• REQUIRED WORK
Transcribe word for word the section of the records below that opens with the line containing "You are a computer-use" and closes with the line containing "Image resolution: width=863"; drop every picture.

TASK INPUTS: Begin

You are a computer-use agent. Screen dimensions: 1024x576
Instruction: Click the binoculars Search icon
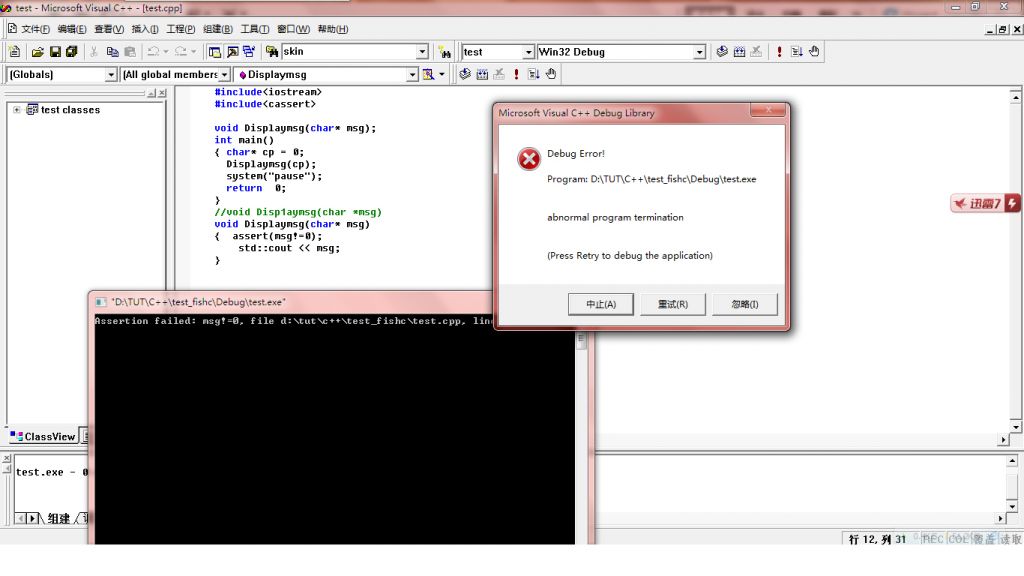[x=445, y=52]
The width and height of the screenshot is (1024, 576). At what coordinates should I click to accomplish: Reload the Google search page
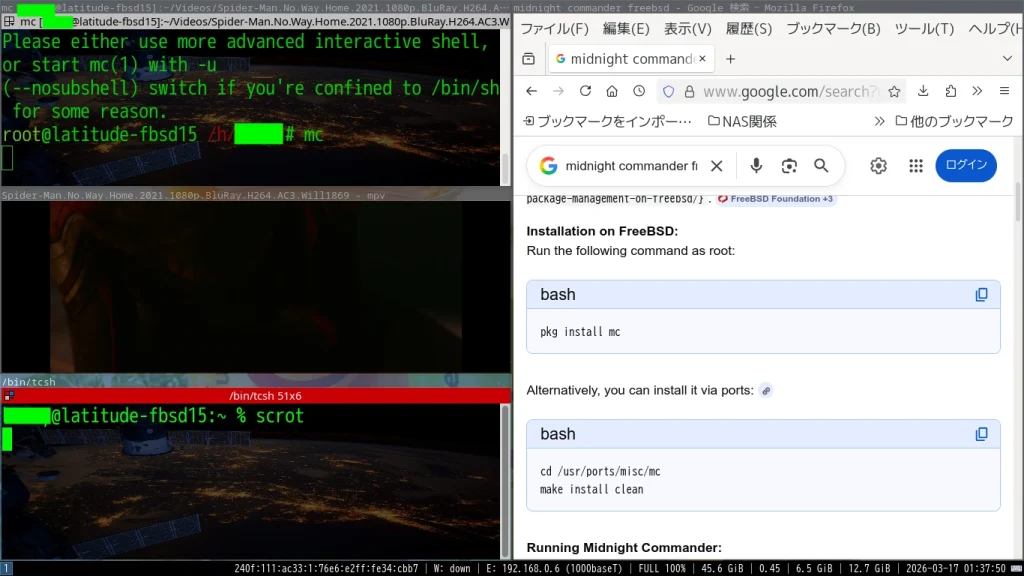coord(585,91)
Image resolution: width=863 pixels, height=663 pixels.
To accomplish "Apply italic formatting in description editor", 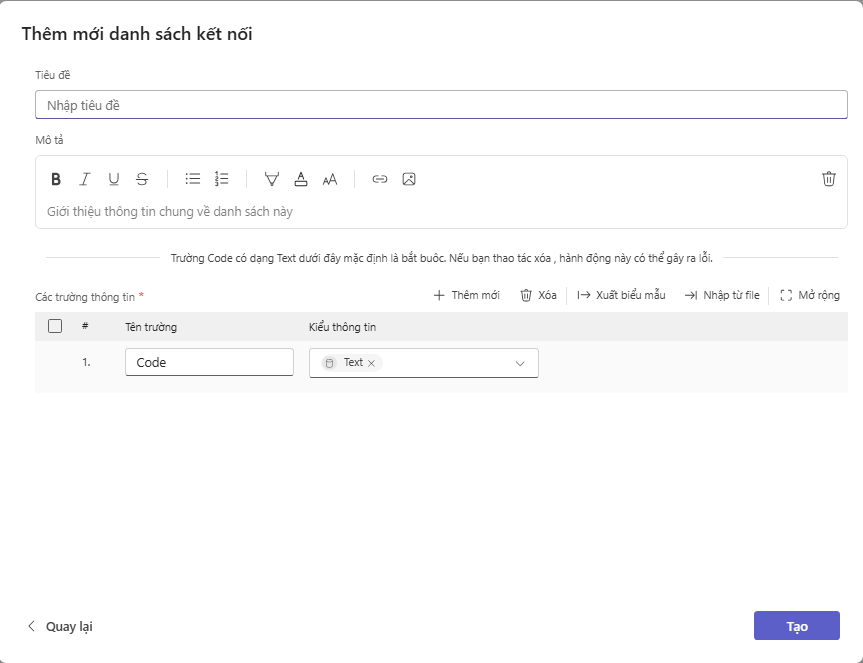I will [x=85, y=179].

TASK INPUTS: End
TASK INPUTS: Begin

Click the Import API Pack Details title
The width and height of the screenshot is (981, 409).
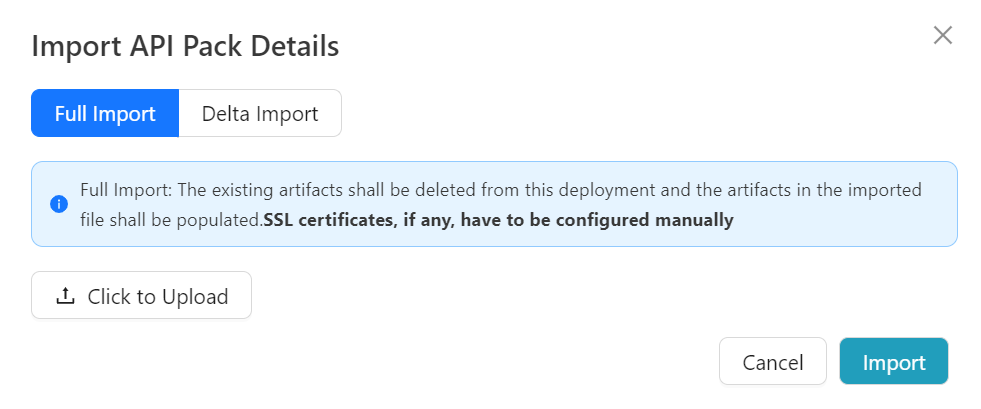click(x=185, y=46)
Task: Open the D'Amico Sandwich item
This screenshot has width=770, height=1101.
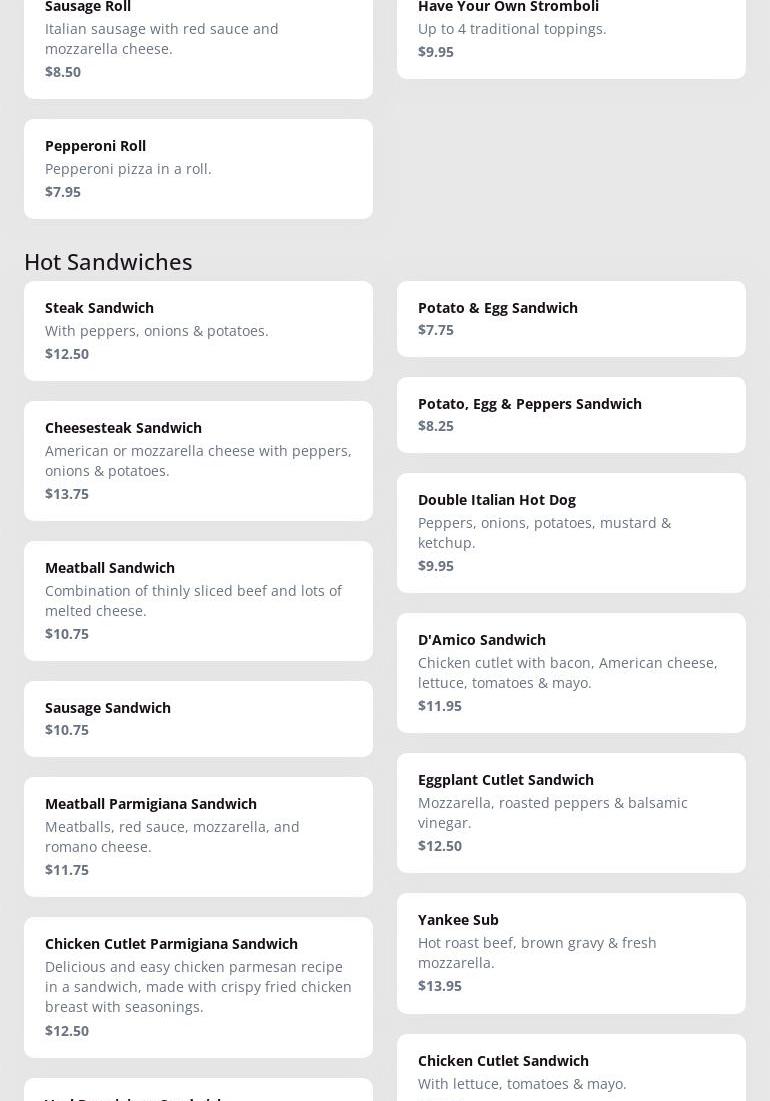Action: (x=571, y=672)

TASK INPUTS: End
TASK INPUTS: Begin

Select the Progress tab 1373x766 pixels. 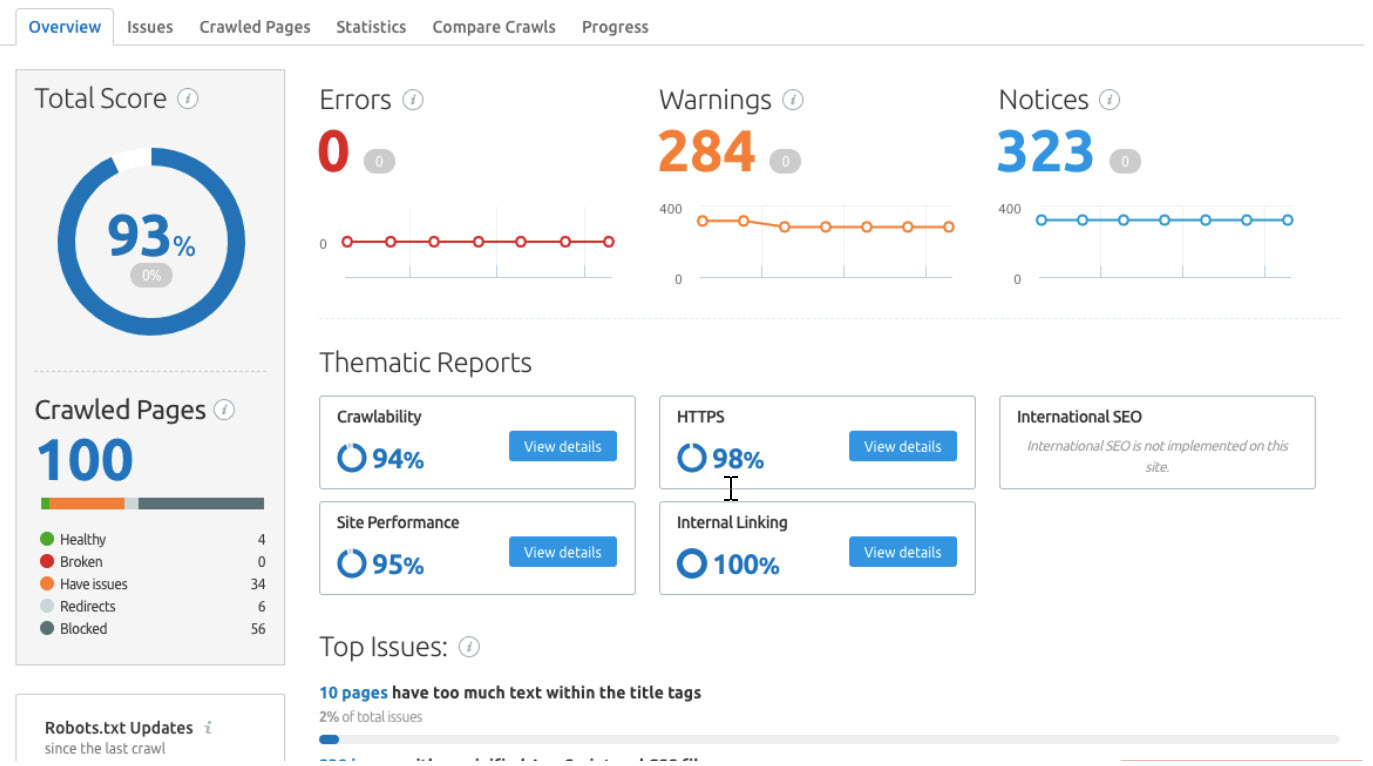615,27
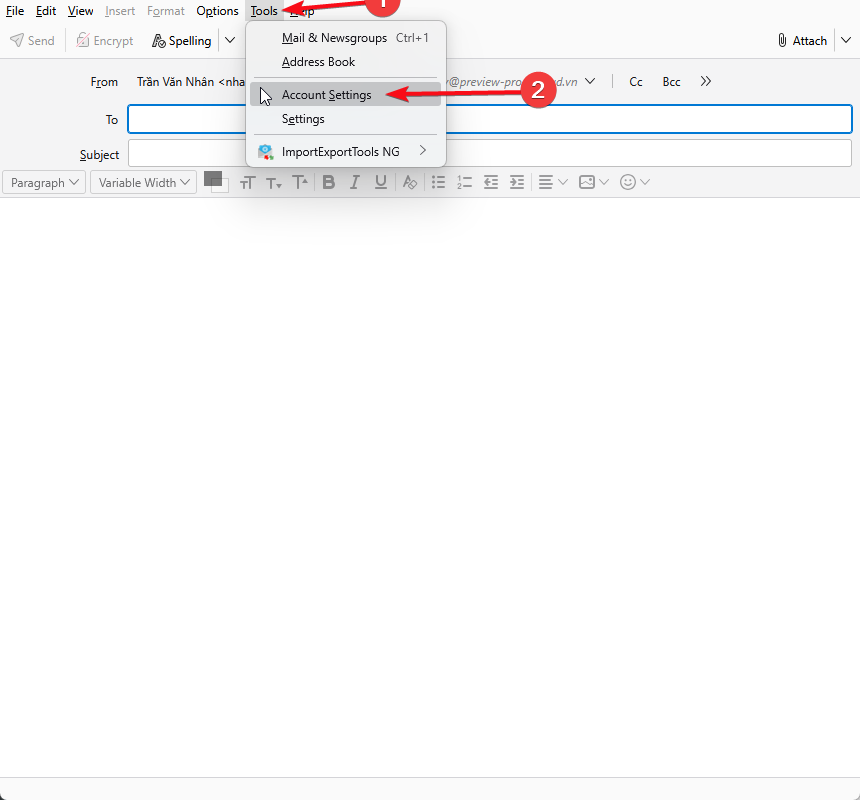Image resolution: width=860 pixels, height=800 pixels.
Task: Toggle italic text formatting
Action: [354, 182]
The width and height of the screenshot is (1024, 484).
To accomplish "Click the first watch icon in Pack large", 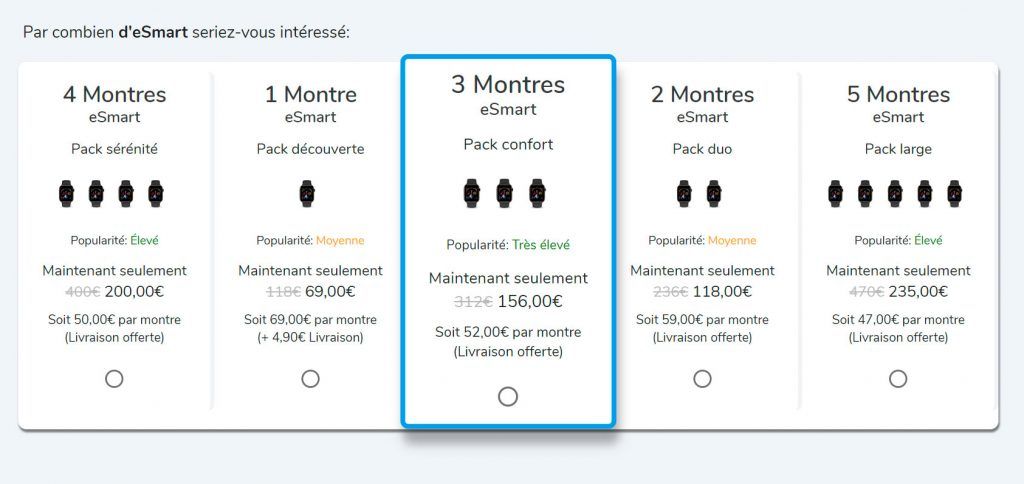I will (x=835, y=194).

TASK INPUTS: End

• ANSWER TO THIS TASK
You are a computer-use agent. Screen dimensions: 1024x576
Instruction: Click the binoculars Search icon
[x=445, y=52]
The width and height of the screenshot is (1024, 576). At what coordinates should I click to accomplish: Reload the Google search page
coord(585,91)
Image resolution: width=863 pixels, height=663 pixels.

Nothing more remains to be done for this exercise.